My Journal #212 - Challenges

As most of you know that read along, I am experiencing some challenges. About a year and a half ago I decided to visit a doctor. The problems I was having were inability to sleep, severe and quick mood swings, occasional inability for rational thought, and memory loss. I believed all these symptoms were based on events from my past. I was told that they may contribute to the problem, but another source was identified.

However, it was concluded that I had suffered too many head injuries. During my chat with the doctor, I counted about 9 concussions I knew of including the one last year during my “Fight Club” phase. That was when I was told that by last Christmas I could have very limited short term memory.

[BTW, thanks to Martel for caring enough to make me stop doing that.]

I found a way to combat the memory problem. But the two I struggle with today are the mood swings and the lack of rational thought. This is why a few of you get emails from me asking if my view and conclusions about certain events are logical or not. It’s like I doubt my own ability to decide what something means and how to react.

The typical me used to see an action or hear someone say something and a process begins. My mind immediately begins running through all the possible meanings of the action or words. At the same time my mental rolodex about this person starts flipping through all the things I know about the person. I recall all the likes, dislikes, history, emotional stability, everything. Then it’s like the two thought process link and come up with one or two highly probably meanings of what was just said or done.

As soon as that process completes, my mind instantly starts running through a myriad of possible reactions and then follows those reaction through the person’s reaction to my actions. This happens quickly and in a blink I have the perfect reaction to the event. And I have never had the need to second guess how I react.

[I know, I am a freak. But it really happens]

For about a year now the same process begins. But it’s like there is a gear missing or something and the data all becomes disorganized in my brain. Immediately, I begin to feel my mood change, usually to frustration or anger. The next step is I fall into my “self-preservation” mode. Since I spent most of my life not trusting people, and not being able to trust people, I fall back on the worst possible scenario for me of what was just said or done. Then I react in my usual direct and abrasive manner.
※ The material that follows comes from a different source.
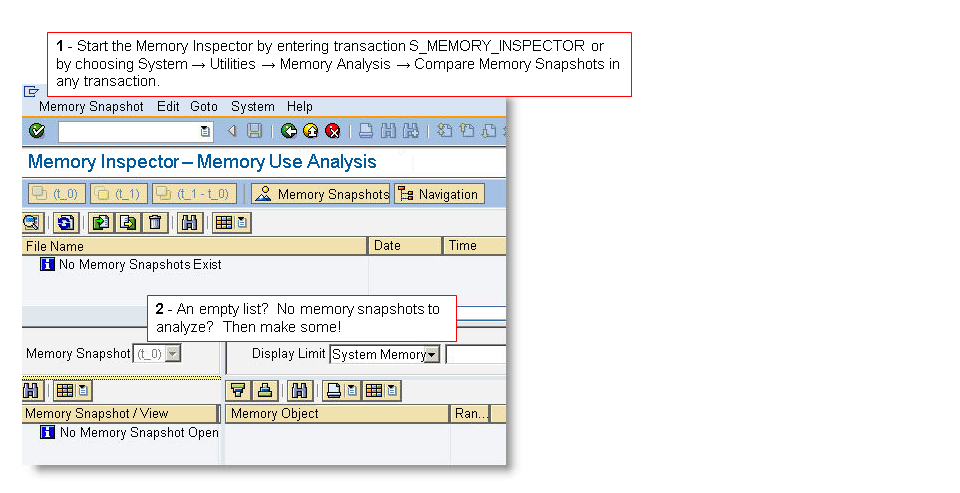Viewport: 960px width, 493px height.
Task: Click the yellow Exit arrow icon
Action: tap(311, 131)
And now, I always look back and begin second guessing myself. This is why I have been sending those emails. I don’t trust myself now, in additional to anyone else.

Wednesday night this happened. I was stumbling and bumbling my way through a scenario and ended up angry, frustrated and disappointed. I hate being like this. I much prefer being the intelligent yet smart ass jerk I usually am.

I didn’t communicate Wednesday night’s events with anyone. I’m so ashamed and frustrated that it is humiliating to speak of it. So on my own I dumped my PLAN A for this weekend and I am going to move to my PLAN B. Plan B is simple, un-attached, and beneficial.

So have a good weekend my friends. I gotta take care of me for a few days.